Technologies and innovative practices used in the design, construction, and maintenance of buildings that optimize energy and water use, reduce waste and toxicity, and promote occupant health. Examples include high-performance windows, non-toxic interior finishes, and materials that minimize the consumption of raw materials.
Technologies that optimize the environmental, economic, and social performance of infrastructure (defined as facilities that provide communities with basic services such as water supply, transport and treatment, waste water transport and treatment, power distribution, shelter, roads and bridges.) Examples include high-performance concrete mixes with low-greenhouse gas emissions; water transport pipes made from materials that preserve water safety while providing durability; and technologies that enable longer-lasting infrastructure, such as sensors and modeling technologies to improve monitoring and planning.
Technologies and processes that make manufacturing more sustainable by conserving resources, minimizing waste, and protecting the safety of communities. Examples include improved performance additive manufacturing, reductions in process temperatures, waterless processes, and closed-loop systems.

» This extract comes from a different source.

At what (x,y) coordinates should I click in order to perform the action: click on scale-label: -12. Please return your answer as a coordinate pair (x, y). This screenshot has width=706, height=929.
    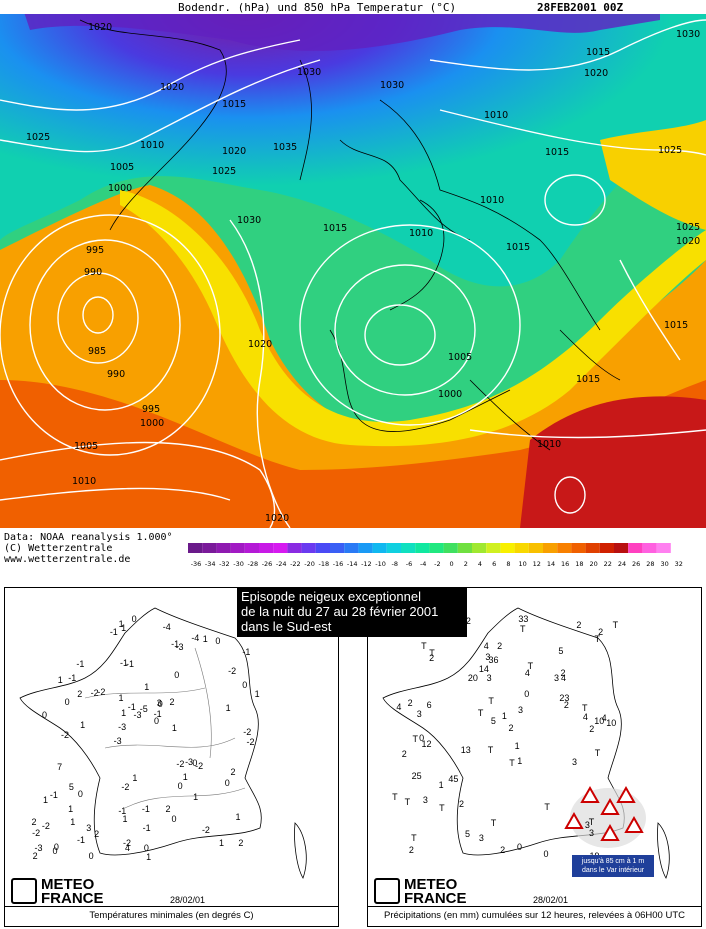
    Looking at the image, I should click on (366, 564).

Products or technologies that improve the ability to recycle and reuse used materials as new products. This prevents waste, reduces the consumption of raw materials, and reduces the lifecycle impacts of the materials being recycled or reused. Examples include processes for more effectively sorting and separating materials at recycling plants and innovative designs that allow for easier disassembly of composite products.
Technologies that modernize electrical grid infrastructure to monitor and control electric supply and demand through two-way communication. This increased intelligence improves energy efficiency, reduces cost, and maximizes grid resiliency and reliability. Examples include distribution network automation (DNA) systems, communications infrastructure, four-quadrant inverters, STATCOMS, solid-state transformers, and both consumer-facing and utility-facing technologies. Consumer-facing technologies include smart thermostats or other appliances, technologies for the aftermarket retrofit of appliances to make them smart grid ready, and data analytics to manage supply and demand decisions. Utility-facing technologies include phasor measurement units (PMUs), intelliruptors, Lindsey sensors, digital relays, and real-time automation controllers (RTACs).

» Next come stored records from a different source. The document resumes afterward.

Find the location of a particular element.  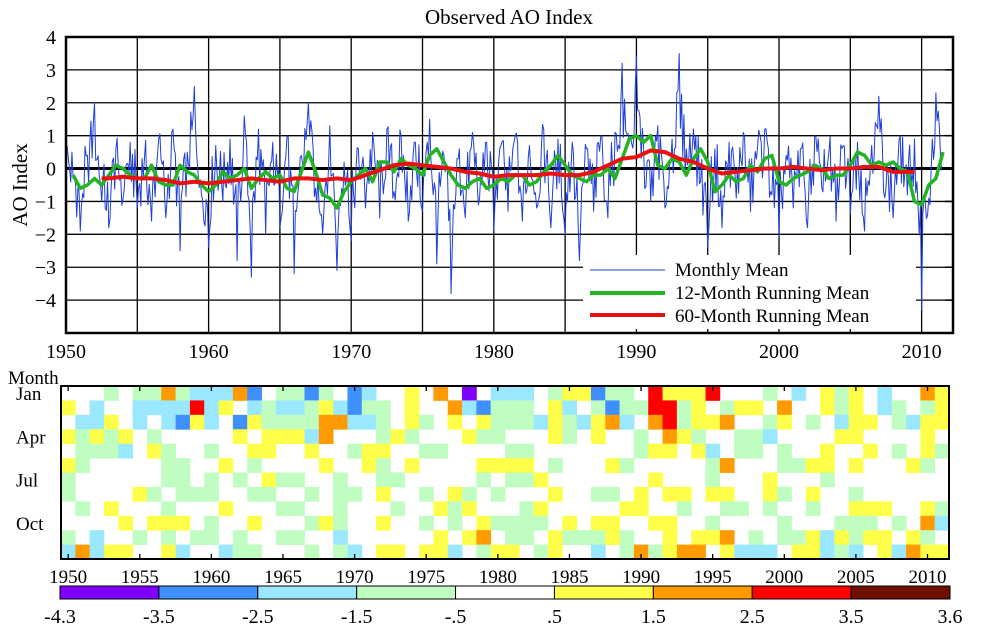

heatmap-x-tick-label: 1955 is located at coordinates (140, 578).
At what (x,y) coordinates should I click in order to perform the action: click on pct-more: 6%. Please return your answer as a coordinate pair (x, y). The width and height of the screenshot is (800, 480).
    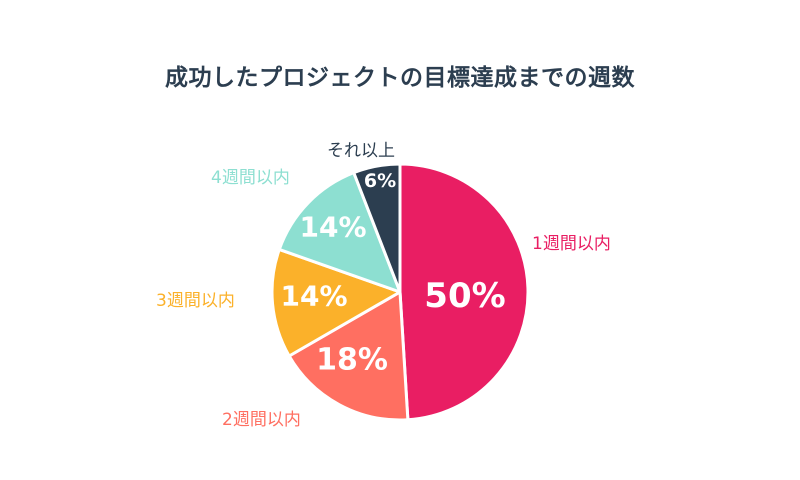
    Looking at the image, I should click on (380, 181).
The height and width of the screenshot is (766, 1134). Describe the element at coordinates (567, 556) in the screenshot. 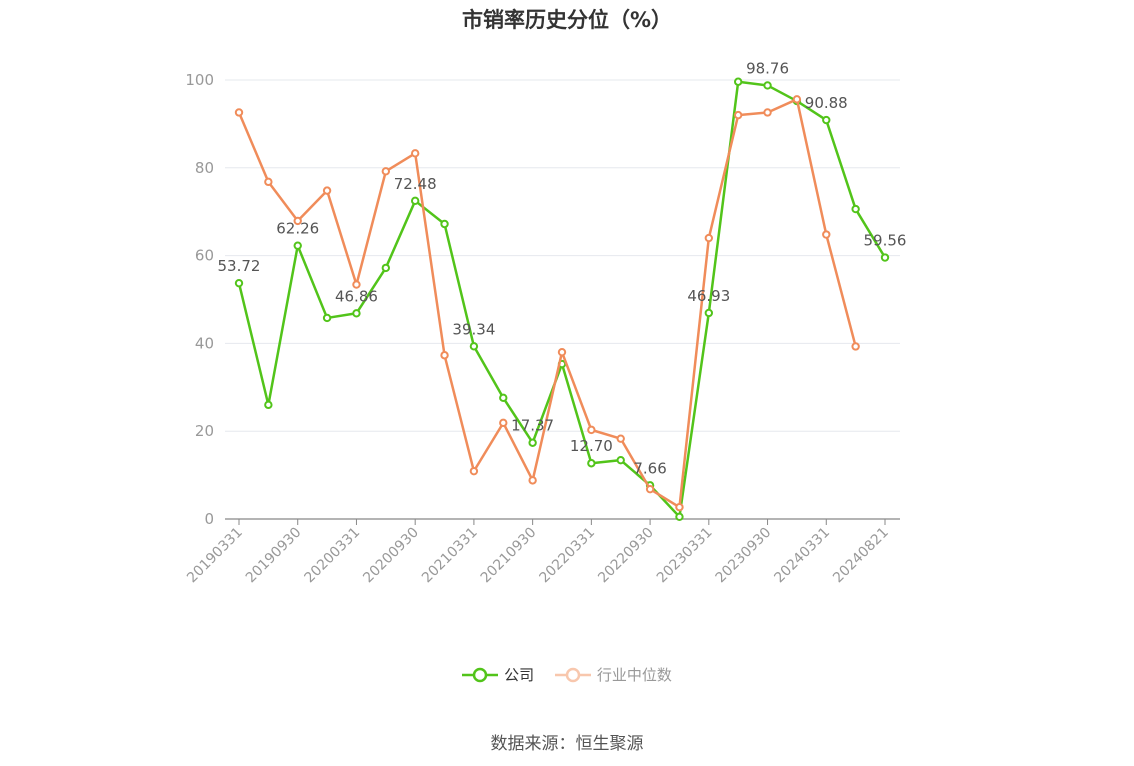

I see `x-tick-label: 20220331` at that location.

Technologies that harness solar irradiance (light and heat from the sun) to generate electricity or thermal energy. Examples include enhanced performance photovoltaic modules, high-efficacy inverters, novel solar tracking systems, and new technologies, techniques, or materials that can lead to improved cost-effectiveness.

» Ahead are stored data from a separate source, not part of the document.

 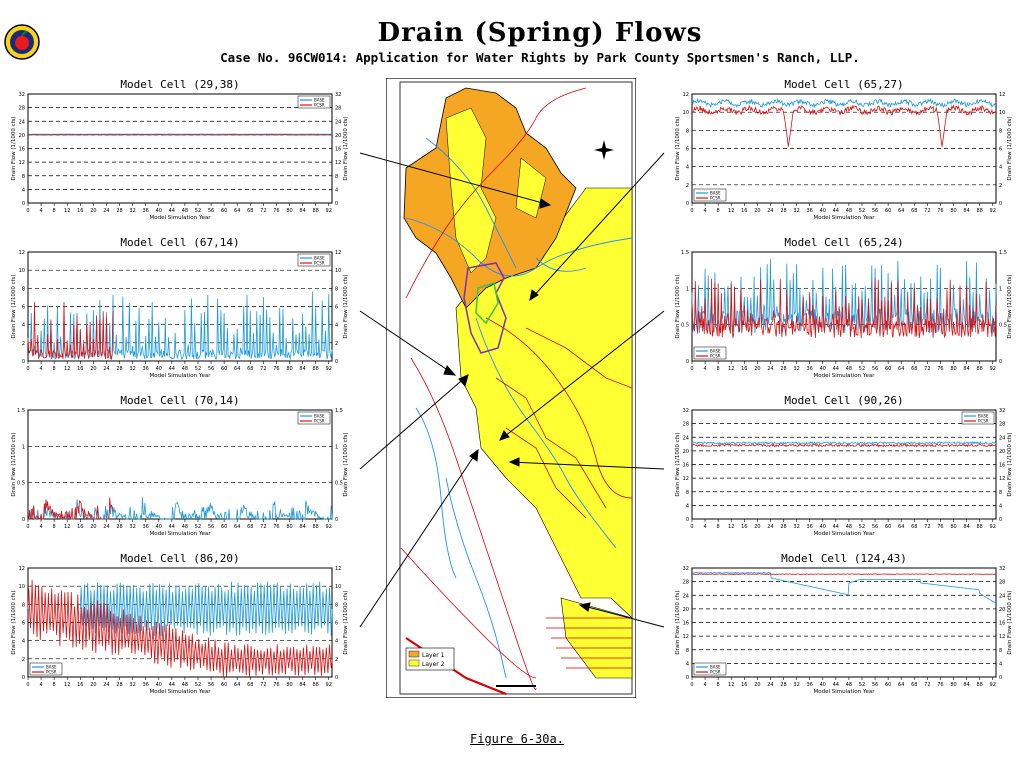 I want to click on y-tick-label-right: 1.5, so click(x=1003, y=253).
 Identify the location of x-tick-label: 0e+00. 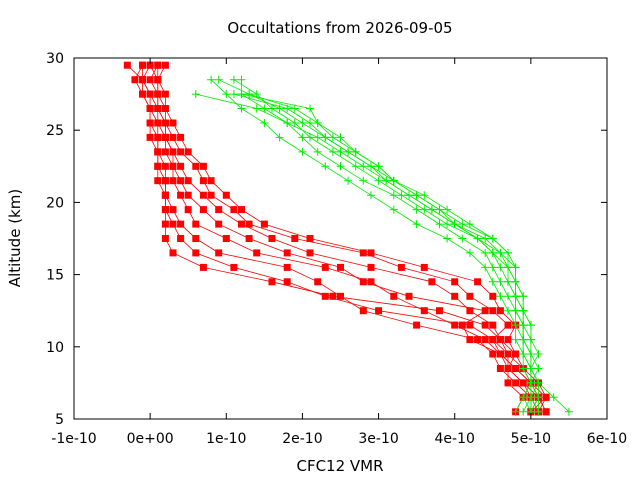
(150, 439).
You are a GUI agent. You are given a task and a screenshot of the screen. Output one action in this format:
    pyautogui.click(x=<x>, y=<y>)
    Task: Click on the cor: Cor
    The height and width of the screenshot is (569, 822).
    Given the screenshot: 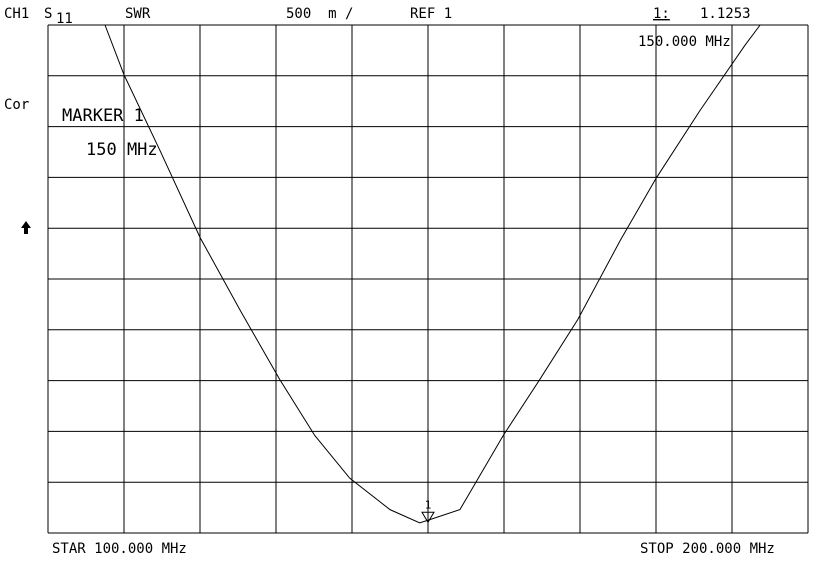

Technologies that optimize transportation while limiting emissions, waste, and the consumption of non-renewable resources. These technologies can either improve alternative means of transportation or increase adoption of existing alternatives (through consumer and community engagement). Examples include bike sharing program optimization, connected vehicle technologies, electric vehicles of all types and uses (including trucks and transit), and alternative fuels fleet vehicles (natural gas, hydrogen, etc).
Technologies and processes that effectively and efficiently manage, conserve, and ensure the safety of water (drinking water, stormwater, surface water, industrial process water, or wastewater) while reducing impact on the environment. Examples include water quality or flow sensors, water monitoring/management software technologies, water treatment, and microbial fuel cells.